El presidente Luiz Inácio Lula da Silva lanzó un paquete de medidas para frenar el impacto de la crisis energética global, incluyendo subsidios al gas de cocina y cambios impositivos en los biocombustibles.
1. Gas de cocina bajo control: el gobierno subsidia la importación de GLP para evitar subas y sostener el precio interno, especialmente para los sectores más vulnerables.
2. Cambios en biodiésel: se eliminaron impuestos federales al biodiésel para abaratar costos y amortiguar el impacto en el transporte.
3. Respuesta a la crisis global: las medidas buscan contener el efecto del alza del petróleo por la guerra en Medio Oriente sobre la inflación brasileña.

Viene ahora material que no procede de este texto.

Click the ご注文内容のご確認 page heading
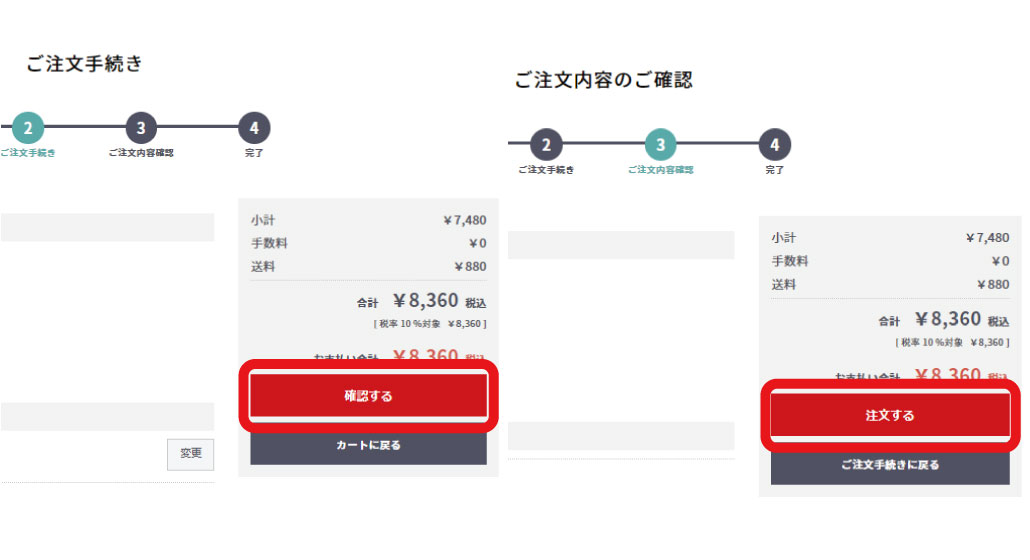 coord(603,80)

El gobierno de Luiz Inácio Lula da Silva anunció un paquete de emergencia para contener el impacto del aumento internacional de los combustibles. Entre las medidas más relevantes se encuentra el congelamiento de hecho del precio del gas licuado de petróleo (GLP), ampliamente utilizado en los hogares, mediante subsidios a su importación que permiten equiparar el valor del gas importado con el producido localmente.
En paralelo, el Ejecutivo decidió modificar el esquema impositivo de los biocombustibles. Se dispuso la exención de impuestos federales sobre el biodiésel, lo que reduce su costo dentro de la mezcla obligatoria con el diésel. Esta decisión apunta a aliviar los precios del transporte, un sector clave en la economía brasileña, altamente dependiente del diésel.

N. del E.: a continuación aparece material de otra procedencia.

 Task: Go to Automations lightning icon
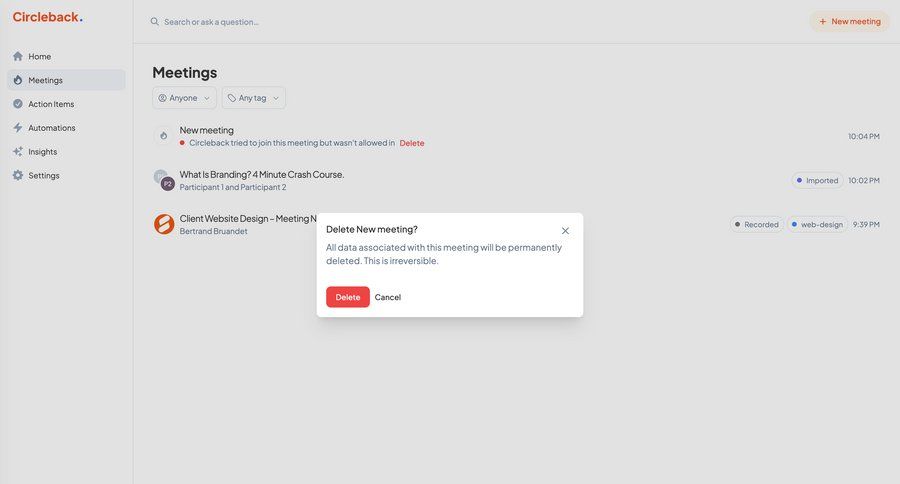tap(18, 128)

El paquete se inscribe en una estrategia más amplia para amortiguar el impacto interno de la crisis energética global, agravada por la guerra en Medio Oriente. Brasil, aunque es productor de petróleo, depende en parte de importaciones de diésel y enfrenta riesgos inflacionarios. Por eso, Lula busca evitar que el encarecimiento de la energía se traslade a los alimentos y al costo de vida, en un año marcado por tensiones económicas y políticas.